Pharmacist participation on physician rounds and adverse drug events in the intensive care unit.
Leape LL, Cullen DJ, Clapp MD, Burdick E, Demonaco HJ, Erickson JI, Bates DW.
Department of Health Policy and Management, Harvard School of Public Health, Boston, Mass 02115, USA.

CONTEXT: Pharmacist review of medication orders in the intensive care unit (ICU) has been shown to prevent errors, and pharmacist consultation has reduced drug costs. However, whether pharmacist participation in the ICU at the time of drug prescribing reduces adverse events has not been studied. OBJECTIVE: To measure the effect of pharmacist participation on medical rounds in the ICU on the rate of preventable adverse drug events (ADEs) caused by ordering errors.
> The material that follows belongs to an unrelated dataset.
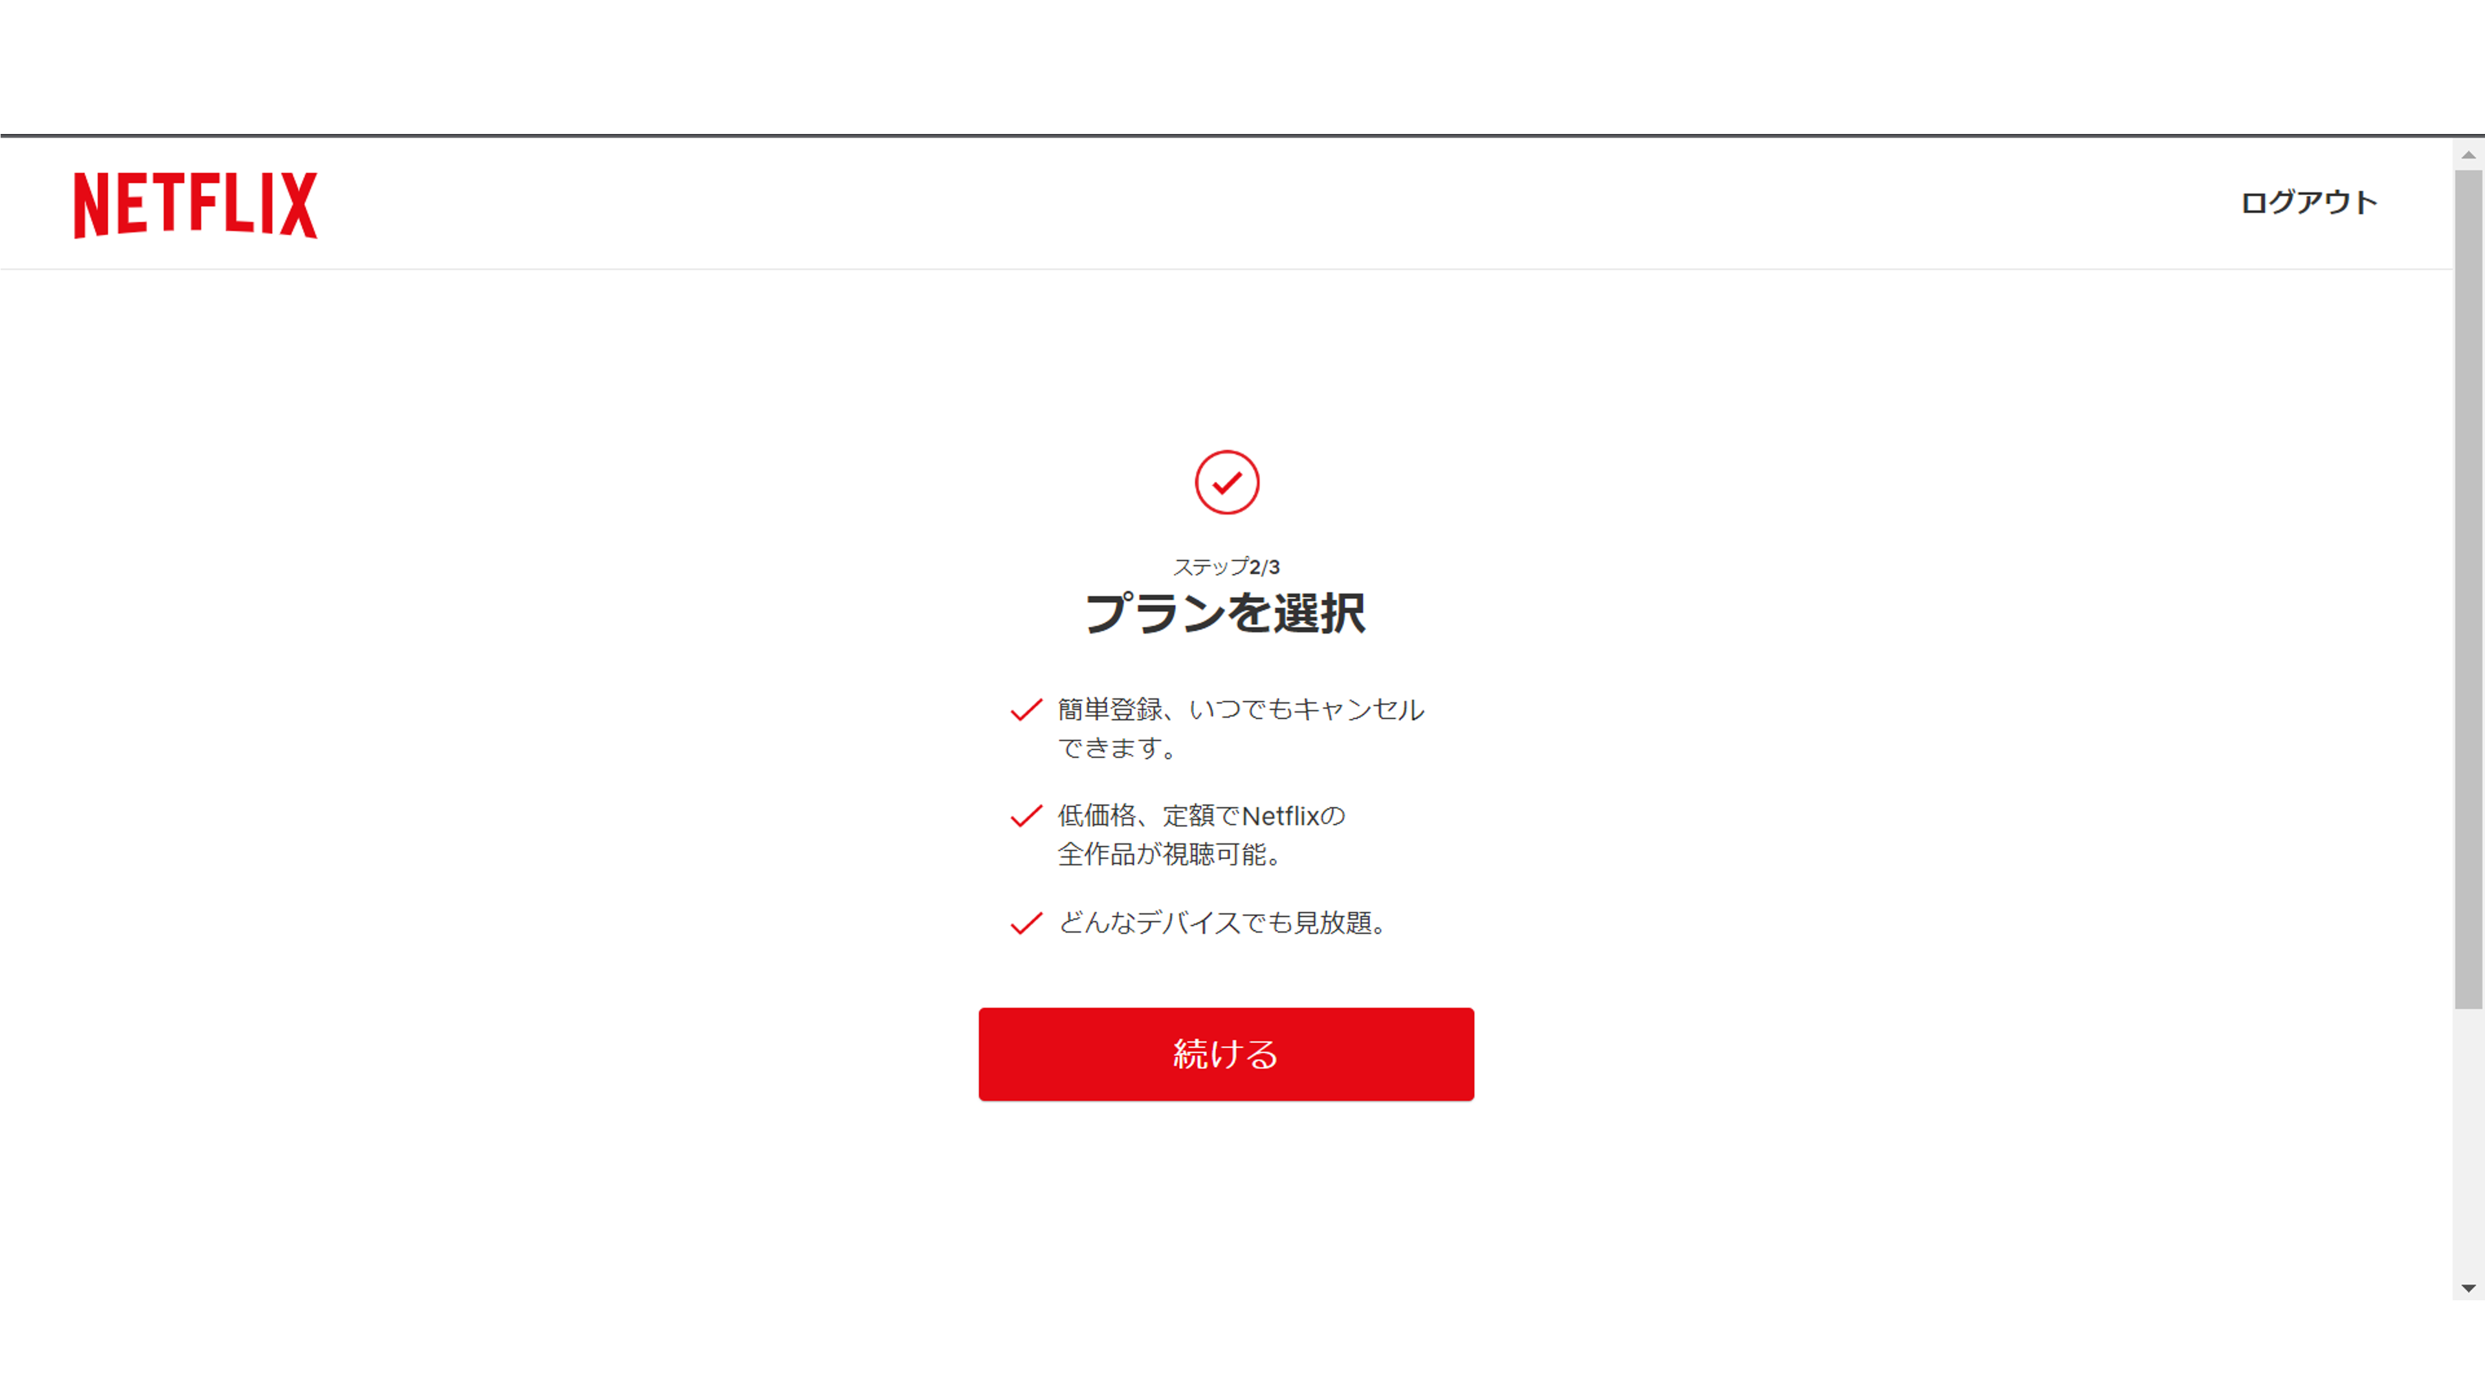Click the scrollbar up arrow

tap(2469, 154)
DESIGN: Before-after comparison between phase 1 (baseline) and phase 2 (after intervention implemented) and phase 2 comparison with a control unit that did not receive the intervention. SETTING: A medical ICU (study unit) and a coronary care unit (control unit) in a large urban teaching hospital. PATIENTS: Seventy-five patients randomly selected from each of 3 groups: all admissions to the study unit from February 1, 1993, through July 31, 1993 (baseline) and all admissions to the study unit (postintervention) and control unit from October 1, 1994, through July 7, 1995. In addition, 50 patients were selected at random from the control unit during the baseline period. INTERVENTION: A senior pharmacist made rounds with the ICU team and remained in the ICU for consultation in the morning, and was available on call throughout the day. MAIN OUTCOME MEASURES: Preventable ADEs due to ordering (prescribing) errors and the number, type, and acceptance of interventions made by the pharmacist. Preventable ADEs were identified by review of medical records of the randomly selected patients during both preintervention and postintervention phases. Pharmacists recorded all recommendations, which were then analyzed by type and acceptance. RESULTS: The rate of preventable ordering ADEs decreased by 66% from 10.4 per 1000 patient-days (95% confidence interval [CI], 7-14) before the intervention to 3.5 (95% CI, 1-5; P<.001) after the intervention. In the control unit, the rate was essentially unchanged during the same time periods: 10.9 (95% CI, 6-16) and 12.4 (95% CI, 8-17) per 1000 patientdays. The pharmacist made 366 recommendations related to drug ordering, of which 362 (99%) were accepted by physicians. CONCLUSIONS: The presence of a pharmacist on rounds as a full member of the patient care team in a medical ICU was associated with a substantially lower rate of ADEs caused by prescribing errors. Nearly all the changes were readily accepted by physicians.